Problem:
When you reach the line containing "Where should I", please repeat it and every line after it exactly, through the end of the listing below, skipping pictures.

Data for this task:

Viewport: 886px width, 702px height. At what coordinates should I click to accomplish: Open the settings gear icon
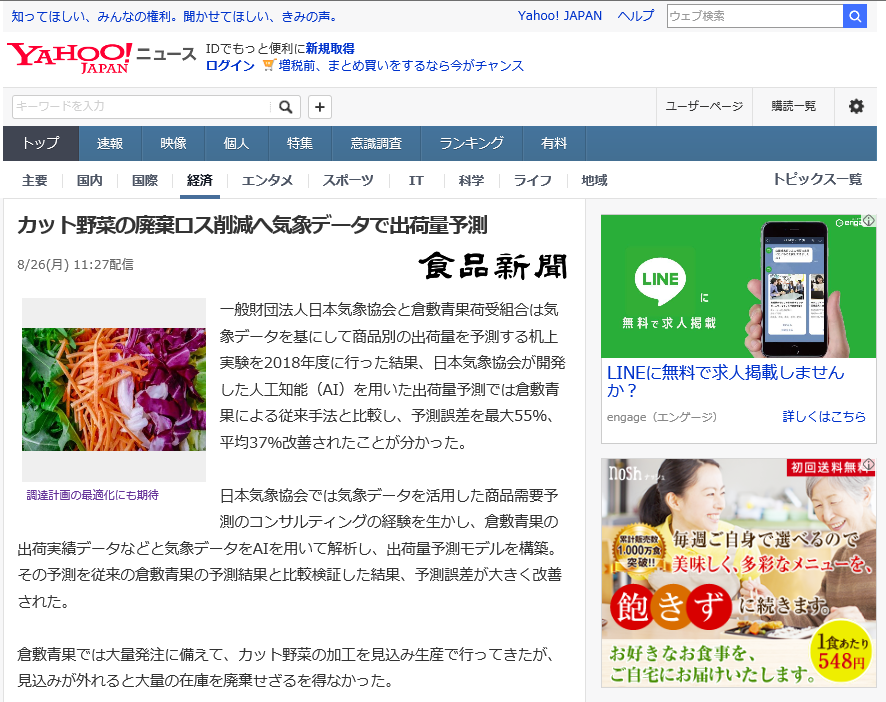pyautogui.click(x=857, y=106)
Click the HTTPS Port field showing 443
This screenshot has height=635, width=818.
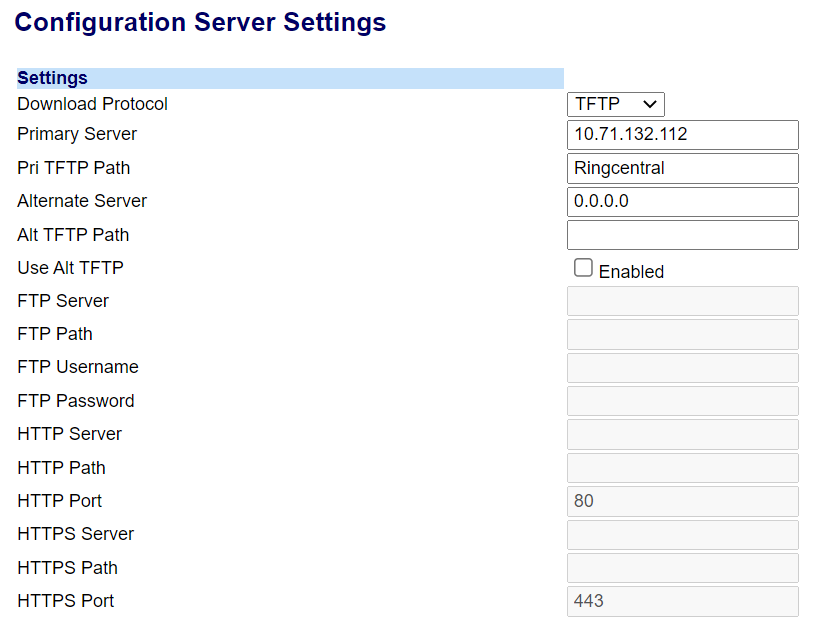[682, 601]
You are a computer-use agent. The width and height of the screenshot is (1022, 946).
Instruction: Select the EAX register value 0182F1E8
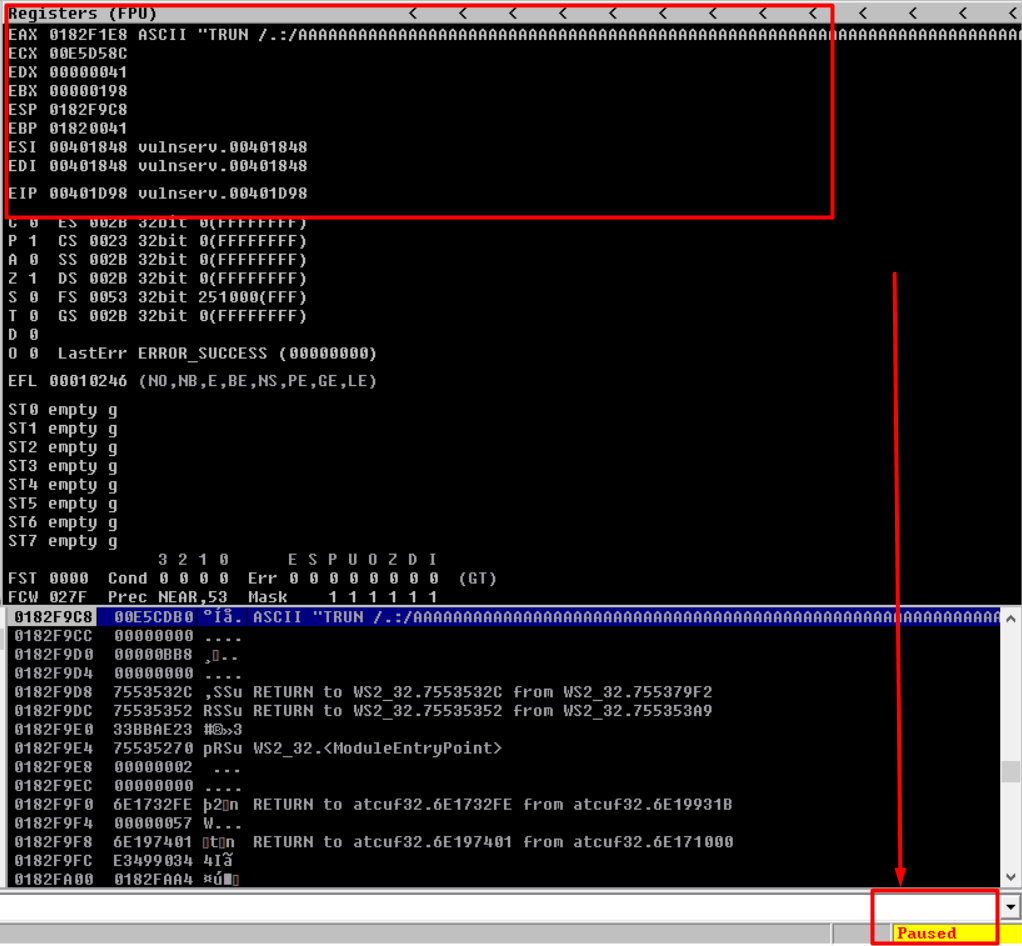pos(88,35)
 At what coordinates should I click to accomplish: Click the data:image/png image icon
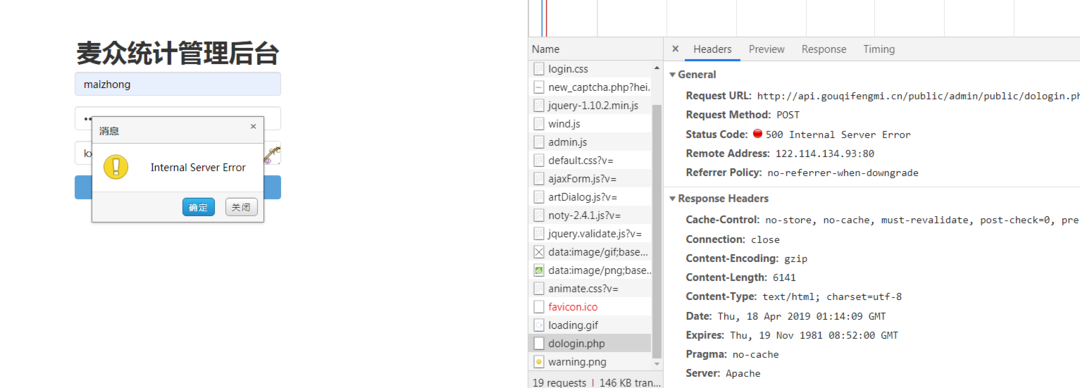tap(539, 270)
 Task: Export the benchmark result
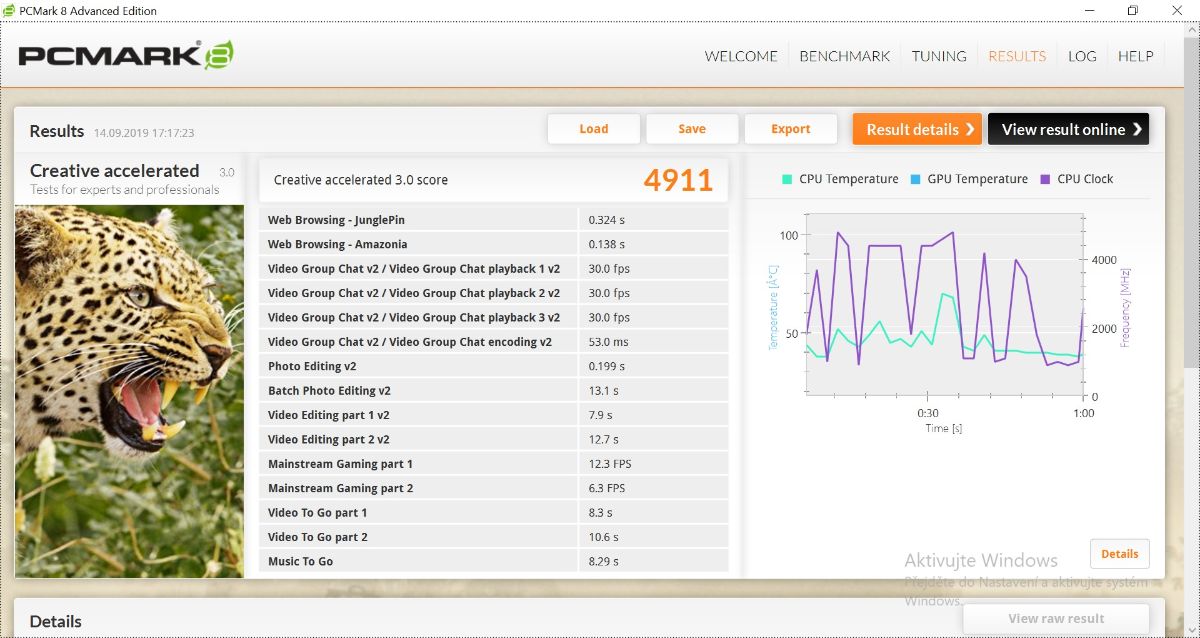pos(790,129)
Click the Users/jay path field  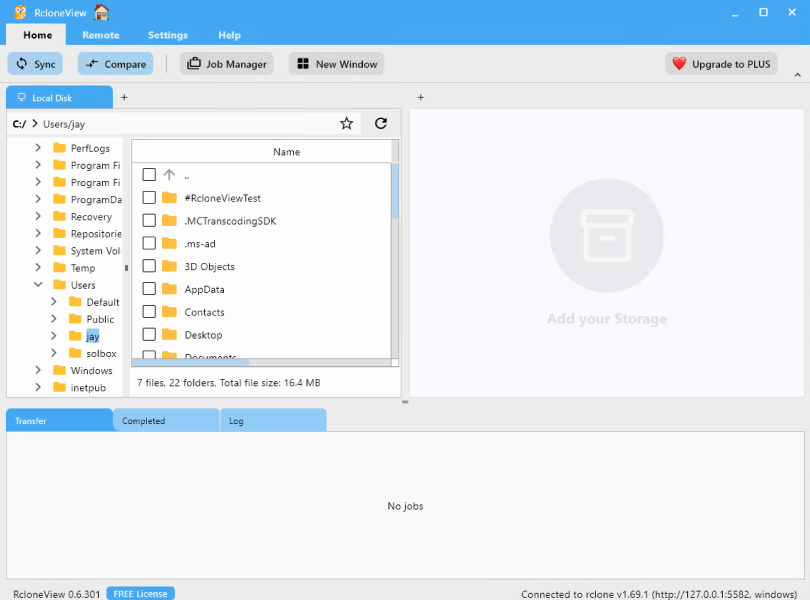click(180, 124)
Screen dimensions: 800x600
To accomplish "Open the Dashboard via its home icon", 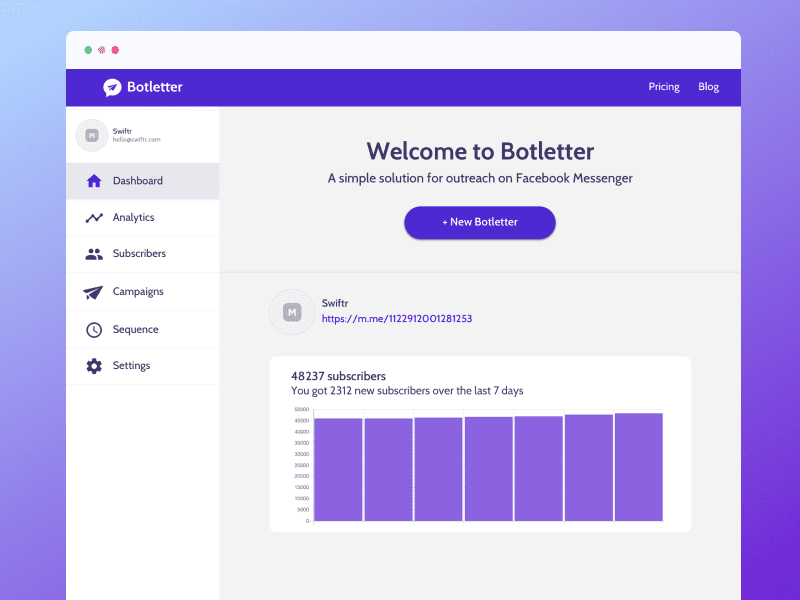I will click(x=94, y=181).
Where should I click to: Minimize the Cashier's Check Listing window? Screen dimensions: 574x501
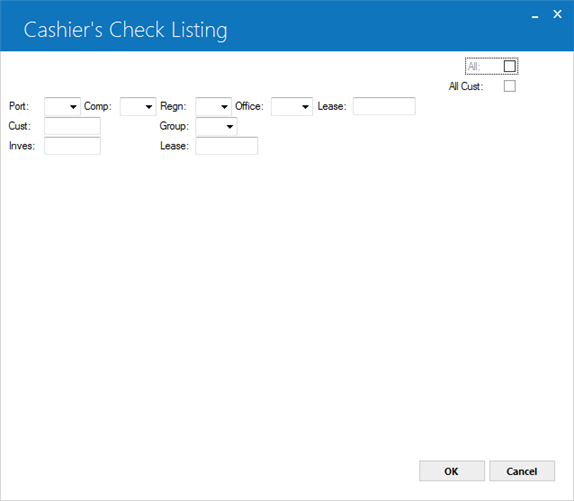535,15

Solution to the exercise:
Where should I click to: Minimize the Cashier's Check Listing window? Screen dimensions: 574x501
535,15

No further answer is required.